WZZZ wrote:
I do find is the suggestion to reformat and then zero a problematic drive to identify and remove bad blocks. But this is not for a new drive, we already know this and I am not questioning this. Note: my remark that this was a waste of time came up in the context of the OP getting a new external drive
You shouldn't generally need to wipe a drive with zeros before using it.
The person used "shoudn't generally need too" because there is a automatic system in place to map off bad sectors as they appear, thus moving the data to a spare sector. However it's not perfect and sectors can suddenly fail with the data on them and depending what and where it happens, it could just mean a loss of a small user file, or a preference file, or the program won't work or OS X won't work or worst, like corrupted GUID partiton table or EFI.
Alot of the problems we get here are because of a data failing on a bad sector, depending what is affected we recommend a restore method for that to save effort as it will most likely write to another portion of the drive, avoiding the problem sector.
When a person gets a new drive from the factory, it's got any number of bad sectors as all drives ship with them to various degrees.
Hard drives data retention on sectors actually gets better over time as you use it and it filters the failing ones, the zero erase speeds that process up so one has a stable hard drive right away, thus eliminates a lot of problems restoring this or that depending what sector fails where..
So by zero erasing a new drive (or even a older one) first instead of playing Russian roulete with one's data, one is using just plain zero's to check the entire drive before laying their valauble data on them.

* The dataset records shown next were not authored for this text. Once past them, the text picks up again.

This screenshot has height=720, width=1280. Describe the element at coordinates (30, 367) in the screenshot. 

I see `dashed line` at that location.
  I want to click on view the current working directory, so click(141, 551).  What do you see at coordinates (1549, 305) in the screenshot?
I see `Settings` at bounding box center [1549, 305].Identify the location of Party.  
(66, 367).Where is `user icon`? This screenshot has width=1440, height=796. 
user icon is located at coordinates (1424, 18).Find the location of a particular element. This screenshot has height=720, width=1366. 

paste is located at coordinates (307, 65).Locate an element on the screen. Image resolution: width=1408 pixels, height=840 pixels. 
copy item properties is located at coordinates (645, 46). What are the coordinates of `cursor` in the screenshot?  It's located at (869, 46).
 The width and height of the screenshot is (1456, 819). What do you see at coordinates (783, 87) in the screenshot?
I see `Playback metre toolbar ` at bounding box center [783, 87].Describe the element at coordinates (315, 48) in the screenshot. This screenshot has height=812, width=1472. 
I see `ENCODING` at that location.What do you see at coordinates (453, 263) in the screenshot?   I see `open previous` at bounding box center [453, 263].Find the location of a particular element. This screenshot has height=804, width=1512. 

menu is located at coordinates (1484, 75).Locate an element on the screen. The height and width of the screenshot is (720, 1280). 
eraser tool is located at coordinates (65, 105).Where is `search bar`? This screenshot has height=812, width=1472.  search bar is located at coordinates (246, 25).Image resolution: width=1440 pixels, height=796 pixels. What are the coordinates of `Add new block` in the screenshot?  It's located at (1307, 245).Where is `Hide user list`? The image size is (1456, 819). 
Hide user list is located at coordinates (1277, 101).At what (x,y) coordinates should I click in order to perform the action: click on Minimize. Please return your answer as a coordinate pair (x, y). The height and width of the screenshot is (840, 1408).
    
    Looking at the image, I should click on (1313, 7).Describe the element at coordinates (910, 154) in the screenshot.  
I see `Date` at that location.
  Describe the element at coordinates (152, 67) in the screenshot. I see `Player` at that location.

Also if the drive is defective or suffered damage in some way, this zero gives the oppoprtunity to check the entire drive first before finding out later on. If one runs out of spare sectors, the zero erase will likely fail in a endless beachball, thus alerting the user of a defective drive and to get it replaced right away instead of losing everything later when their warranty runs out.
So generally one shouldn't need too zero erase a new drive, but it's much better if they do so as it results in a more stable machine.
Since the Disk Uiltity combined with driver firmware does all the work, the user just has to go do something else while the zero fill process is completed.